Elon University
The prediction, in brief:

We’re accustomed to communication links being the bottleneck; soon it will be the switching system itself. In the next decade, network traffic jams will be caused as much by the interchanges as by the thoroughfares. If every user expects the kind of service being touted by today’s Internet hustlers, a gigabyte-per-second bandwidth won’t be enough.

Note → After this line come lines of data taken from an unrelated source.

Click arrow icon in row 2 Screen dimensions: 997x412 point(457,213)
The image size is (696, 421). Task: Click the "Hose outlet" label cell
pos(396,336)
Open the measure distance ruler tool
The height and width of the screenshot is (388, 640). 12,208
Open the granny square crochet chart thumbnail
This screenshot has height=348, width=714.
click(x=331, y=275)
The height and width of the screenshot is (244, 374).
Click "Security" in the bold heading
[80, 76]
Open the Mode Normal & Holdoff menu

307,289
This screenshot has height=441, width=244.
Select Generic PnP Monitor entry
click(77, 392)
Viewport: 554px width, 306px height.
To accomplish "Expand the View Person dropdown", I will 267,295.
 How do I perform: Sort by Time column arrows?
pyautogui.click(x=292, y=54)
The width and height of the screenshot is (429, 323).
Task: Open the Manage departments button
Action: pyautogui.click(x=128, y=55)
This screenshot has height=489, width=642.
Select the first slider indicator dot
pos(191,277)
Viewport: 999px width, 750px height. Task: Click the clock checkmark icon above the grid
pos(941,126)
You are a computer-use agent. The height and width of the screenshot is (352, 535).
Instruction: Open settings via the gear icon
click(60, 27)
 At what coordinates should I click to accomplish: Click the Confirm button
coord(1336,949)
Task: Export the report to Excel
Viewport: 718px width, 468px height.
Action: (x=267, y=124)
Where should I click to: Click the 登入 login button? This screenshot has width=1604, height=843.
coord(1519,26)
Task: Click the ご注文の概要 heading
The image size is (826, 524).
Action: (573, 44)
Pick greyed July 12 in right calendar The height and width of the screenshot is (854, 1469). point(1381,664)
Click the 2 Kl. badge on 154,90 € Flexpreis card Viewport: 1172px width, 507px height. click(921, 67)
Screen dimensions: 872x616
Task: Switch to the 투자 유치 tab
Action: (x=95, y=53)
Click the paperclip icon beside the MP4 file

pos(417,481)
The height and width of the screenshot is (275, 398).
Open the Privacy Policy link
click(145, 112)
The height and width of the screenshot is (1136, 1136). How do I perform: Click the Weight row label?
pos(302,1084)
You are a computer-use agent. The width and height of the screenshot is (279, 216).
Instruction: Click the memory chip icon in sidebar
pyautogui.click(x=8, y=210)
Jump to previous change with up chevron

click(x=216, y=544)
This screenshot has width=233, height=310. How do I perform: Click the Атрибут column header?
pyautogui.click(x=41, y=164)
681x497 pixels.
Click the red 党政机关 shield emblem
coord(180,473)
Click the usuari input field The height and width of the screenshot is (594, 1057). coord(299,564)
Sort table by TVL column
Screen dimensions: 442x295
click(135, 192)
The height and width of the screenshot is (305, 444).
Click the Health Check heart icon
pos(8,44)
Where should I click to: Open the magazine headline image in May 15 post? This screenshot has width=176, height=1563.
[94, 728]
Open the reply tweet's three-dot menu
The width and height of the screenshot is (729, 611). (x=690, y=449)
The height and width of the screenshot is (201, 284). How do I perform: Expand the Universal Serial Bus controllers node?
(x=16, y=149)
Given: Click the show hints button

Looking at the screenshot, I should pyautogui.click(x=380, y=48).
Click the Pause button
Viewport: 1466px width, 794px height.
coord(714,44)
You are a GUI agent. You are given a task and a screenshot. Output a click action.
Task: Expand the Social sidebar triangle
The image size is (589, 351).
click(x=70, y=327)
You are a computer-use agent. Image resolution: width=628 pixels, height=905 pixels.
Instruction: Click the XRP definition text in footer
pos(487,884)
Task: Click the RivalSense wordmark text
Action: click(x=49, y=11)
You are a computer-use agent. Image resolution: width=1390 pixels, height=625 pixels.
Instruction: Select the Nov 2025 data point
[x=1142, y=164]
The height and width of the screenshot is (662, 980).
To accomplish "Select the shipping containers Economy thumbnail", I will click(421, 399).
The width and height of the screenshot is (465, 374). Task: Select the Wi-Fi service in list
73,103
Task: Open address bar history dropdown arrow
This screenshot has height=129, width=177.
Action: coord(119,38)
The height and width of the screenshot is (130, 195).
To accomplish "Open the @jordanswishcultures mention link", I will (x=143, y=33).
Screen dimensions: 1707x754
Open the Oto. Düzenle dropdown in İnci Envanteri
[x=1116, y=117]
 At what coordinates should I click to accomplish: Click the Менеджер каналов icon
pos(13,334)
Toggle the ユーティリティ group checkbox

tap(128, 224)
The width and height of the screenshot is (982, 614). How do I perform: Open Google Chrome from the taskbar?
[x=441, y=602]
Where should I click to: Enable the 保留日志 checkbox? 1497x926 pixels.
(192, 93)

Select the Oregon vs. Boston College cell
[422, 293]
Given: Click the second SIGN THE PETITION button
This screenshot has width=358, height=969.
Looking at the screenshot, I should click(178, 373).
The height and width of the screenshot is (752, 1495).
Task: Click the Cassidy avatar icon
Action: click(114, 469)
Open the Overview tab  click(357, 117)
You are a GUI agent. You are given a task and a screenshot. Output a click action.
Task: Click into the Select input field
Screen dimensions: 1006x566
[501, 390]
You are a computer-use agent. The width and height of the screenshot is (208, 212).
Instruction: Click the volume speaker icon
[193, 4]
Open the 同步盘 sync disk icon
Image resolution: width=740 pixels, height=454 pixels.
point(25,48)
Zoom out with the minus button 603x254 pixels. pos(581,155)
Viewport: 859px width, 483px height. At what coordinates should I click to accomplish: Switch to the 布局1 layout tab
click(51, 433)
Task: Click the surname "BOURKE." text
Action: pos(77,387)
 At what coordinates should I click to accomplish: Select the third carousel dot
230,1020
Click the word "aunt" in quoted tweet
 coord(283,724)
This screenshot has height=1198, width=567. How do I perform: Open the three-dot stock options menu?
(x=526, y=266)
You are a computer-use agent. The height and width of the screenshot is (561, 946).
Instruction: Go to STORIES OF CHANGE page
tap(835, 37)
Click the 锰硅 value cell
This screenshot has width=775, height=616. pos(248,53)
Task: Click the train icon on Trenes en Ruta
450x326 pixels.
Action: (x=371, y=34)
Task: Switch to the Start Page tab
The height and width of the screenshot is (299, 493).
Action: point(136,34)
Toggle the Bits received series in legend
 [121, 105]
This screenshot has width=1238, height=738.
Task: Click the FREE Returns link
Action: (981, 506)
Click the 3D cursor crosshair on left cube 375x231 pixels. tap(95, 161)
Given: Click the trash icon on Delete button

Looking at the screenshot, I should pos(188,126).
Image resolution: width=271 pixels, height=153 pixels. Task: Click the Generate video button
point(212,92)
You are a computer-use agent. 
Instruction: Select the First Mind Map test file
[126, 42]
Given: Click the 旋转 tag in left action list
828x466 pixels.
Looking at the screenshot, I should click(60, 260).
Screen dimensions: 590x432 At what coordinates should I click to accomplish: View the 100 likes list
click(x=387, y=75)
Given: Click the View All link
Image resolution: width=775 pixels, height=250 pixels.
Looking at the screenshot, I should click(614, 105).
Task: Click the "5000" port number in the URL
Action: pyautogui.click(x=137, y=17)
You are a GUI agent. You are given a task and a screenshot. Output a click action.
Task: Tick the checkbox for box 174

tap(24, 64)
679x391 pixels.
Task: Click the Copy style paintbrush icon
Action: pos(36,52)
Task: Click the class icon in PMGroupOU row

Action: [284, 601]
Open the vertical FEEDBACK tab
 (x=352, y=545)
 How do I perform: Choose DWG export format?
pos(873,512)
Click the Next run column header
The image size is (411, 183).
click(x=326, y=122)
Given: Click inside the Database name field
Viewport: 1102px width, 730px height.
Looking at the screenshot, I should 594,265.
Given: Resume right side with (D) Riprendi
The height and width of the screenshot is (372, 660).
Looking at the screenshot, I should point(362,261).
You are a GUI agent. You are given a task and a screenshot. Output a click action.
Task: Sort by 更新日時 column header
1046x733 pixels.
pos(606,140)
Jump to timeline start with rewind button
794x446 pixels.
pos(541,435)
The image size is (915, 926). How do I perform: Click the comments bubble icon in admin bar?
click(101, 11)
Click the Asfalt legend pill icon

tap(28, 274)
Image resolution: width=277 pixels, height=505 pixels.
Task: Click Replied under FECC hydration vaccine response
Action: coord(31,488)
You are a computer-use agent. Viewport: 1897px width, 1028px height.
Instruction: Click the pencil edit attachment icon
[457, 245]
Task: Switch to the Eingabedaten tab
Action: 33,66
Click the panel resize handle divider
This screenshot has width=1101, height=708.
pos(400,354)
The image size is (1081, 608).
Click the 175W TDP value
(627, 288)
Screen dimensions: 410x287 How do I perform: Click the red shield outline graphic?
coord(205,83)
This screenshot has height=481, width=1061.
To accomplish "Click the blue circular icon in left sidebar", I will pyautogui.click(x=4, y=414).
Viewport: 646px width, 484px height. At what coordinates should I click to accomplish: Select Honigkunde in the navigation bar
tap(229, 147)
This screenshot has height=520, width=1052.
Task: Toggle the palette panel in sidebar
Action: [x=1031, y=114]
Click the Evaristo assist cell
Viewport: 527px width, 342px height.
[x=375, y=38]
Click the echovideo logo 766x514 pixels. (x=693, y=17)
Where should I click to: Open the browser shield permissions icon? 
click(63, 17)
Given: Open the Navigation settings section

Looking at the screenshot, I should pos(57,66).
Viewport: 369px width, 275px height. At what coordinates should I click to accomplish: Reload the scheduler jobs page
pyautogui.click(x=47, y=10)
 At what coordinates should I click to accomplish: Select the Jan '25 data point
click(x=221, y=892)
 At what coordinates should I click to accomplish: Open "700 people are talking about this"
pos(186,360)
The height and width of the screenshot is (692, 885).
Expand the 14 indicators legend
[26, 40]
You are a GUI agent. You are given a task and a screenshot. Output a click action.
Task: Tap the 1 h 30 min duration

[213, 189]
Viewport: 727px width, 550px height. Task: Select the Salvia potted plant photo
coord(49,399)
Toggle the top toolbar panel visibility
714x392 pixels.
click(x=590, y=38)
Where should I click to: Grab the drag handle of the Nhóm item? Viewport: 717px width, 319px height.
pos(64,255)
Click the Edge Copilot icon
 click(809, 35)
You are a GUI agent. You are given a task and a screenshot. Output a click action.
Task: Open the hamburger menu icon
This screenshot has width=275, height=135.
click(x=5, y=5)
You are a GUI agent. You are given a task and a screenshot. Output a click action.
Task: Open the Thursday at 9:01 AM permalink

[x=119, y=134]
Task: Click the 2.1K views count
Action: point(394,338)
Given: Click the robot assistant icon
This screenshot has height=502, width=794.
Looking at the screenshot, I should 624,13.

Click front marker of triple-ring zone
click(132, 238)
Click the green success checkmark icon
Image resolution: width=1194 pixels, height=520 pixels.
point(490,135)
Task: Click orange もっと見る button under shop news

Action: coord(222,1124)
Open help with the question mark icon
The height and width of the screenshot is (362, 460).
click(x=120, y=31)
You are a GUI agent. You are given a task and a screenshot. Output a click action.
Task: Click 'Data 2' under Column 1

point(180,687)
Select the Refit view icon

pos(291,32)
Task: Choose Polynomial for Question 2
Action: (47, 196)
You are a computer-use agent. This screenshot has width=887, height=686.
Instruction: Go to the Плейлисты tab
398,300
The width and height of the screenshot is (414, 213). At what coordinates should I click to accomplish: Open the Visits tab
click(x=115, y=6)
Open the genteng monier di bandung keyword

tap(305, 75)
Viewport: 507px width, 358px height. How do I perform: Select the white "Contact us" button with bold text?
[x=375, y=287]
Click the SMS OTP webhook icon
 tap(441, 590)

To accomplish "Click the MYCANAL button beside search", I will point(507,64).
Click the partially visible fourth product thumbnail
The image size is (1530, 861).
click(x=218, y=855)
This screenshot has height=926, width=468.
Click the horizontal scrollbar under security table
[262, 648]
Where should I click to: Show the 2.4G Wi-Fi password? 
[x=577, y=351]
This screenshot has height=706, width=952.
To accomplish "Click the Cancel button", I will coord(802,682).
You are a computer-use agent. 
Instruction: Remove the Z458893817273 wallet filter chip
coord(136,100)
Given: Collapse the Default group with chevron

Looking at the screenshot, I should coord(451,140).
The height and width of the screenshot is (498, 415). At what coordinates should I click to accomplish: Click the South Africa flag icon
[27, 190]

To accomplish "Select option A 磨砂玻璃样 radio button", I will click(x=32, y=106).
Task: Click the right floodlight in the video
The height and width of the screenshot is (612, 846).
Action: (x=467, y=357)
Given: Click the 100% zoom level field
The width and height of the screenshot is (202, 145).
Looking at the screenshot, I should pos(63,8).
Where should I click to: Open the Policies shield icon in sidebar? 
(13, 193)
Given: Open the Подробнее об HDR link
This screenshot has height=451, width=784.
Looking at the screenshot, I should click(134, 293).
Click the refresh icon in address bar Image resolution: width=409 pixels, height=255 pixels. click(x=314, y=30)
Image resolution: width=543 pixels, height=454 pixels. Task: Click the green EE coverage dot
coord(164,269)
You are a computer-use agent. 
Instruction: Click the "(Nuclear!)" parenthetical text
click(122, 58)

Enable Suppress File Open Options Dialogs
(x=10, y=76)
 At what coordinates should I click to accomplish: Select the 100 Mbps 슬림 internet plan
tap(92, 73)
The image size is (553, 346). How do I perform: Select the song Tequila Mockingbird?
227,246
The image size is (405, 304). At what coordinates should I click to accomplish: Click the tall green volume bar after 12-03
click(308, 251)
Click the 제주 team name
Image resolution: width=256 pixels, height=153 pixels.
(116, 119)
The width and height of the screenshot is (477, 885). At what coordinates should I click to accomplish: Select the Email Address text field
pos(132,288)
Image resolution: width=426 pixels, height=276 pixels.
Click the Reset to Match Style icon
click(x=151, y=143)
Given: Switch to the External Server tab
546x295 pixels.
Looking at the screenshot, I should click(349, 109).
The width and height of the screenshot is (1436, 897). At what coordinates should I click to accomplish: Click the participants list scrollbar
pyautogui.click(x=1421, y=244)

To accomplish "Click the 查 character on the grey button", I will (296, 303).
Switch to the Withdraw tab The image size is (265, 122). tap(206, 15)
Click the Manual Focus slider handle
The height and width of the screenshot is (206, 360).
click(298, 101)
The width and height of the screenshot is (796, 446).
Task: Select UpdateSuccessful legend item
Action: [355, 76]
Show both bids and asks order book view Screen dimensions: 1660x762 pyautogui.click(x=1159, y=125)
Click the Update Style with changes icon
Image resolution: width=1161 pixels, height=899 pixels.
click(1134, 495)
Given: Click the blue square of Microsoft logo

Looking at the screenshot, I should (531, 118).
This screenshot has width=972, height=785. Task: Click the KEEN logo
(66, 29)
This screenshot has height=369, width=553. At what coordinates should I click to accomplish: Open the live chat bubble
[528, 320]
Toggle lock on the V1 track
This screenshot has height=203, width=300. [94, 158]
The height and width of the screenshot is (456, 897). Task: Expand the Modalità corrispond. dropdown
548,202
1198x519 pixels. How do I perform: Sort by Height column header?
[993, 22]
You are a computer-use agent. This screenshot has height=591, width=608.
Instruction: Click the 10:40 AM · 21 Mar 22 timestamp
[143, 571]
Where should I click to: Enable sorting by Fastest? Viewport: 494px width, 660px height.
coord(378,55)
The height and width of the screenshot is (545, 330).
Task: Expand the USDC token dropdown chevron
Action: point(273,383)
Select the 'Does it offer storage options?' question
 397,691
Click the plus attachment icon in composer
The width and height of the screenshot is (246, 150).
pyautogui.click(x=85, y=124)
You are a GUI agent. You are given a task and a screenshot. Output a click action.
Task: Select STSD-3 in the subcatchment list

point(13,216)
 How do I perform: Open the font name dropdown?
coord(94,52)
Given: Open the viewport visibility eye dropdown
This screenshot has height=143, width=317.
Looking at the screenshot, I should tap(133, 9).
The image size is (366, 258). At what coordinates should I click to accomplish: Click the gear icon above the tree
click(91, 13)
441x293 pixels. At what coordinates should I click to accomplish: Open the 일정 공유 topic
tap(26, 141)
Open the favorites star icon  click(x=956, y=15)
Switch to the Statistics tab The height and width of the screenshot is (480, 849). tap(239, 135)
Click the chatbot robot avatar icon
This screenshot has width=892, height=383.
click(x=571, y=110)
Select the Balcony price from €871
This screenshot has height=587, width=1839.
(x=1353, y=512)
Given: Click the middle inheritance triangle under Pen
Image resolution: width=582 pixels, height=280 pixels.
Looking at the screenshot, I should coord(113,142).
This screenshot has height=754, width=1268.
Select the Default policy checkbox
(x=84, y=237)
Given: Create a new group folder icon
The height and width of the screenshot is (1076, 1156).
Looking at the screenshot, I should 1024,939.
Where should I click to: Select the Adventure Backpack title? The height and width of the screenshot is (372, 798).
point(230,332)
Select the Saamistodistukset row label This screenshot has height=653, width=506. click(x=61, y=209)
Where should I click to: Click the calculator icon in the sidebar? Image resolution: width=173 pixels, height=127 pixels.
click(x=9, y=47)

Predictor: Stoll, Clifford

Prediction, in context:

In his 1995 book “Silicon Snake Oil,” writer Clifford Stoll shares his take on the Internet’s future implications: ”There are limits to how fast you can move data. Even if you create superfast links, the speeds of the trunk lines will exceed the speeds of the switches. A computer must read the destination address of every packet whenever it reaches a node. With a dozen or more nodes between me and you, this switching delay limits how fast data travels. We’re accustomed to communication links being the bottleneck; soon it will be the switching system itself. In the next decade, network traffic jams will be caused as much by the interchanges as by the thoroughfares. If every user expects the kind of service being touted by today’s Internet hustlers, a gigabyte-per-second bandwidth won’t be enough.”

Biography:

Clifford Stoll was an astrophysicist who also wrote the influential books “Silicon Snake Oil” (1995) and “The Cuckoo’s Egg.” A long-time network user, Stoll made “Silicon Snake Oil” his platform for finding fault with the Internet hype of the early 1990s. He pointed out the pitfalls of a completely networked society and offered arguments in opposition to the hype. (Author/Editor/Journalist.)

Date of prediction: January 1, 1995

Topic of prediction: Information Infrastructure

Subtopic: Pipeline/Switching/Hardware

Name of publication: Silicon Snake Oil

Title, headline, chapter name: Wherein the Author Considers the Future of the Library, the Myth of Free Information, and a Novel Way to Heat Bathwater

Quote Type: Direct quote

Page number or URL of document at time of study:
Page 208

This data was logged into the Elon/Pew Predictions Database by: Tencer, Elizabeth L.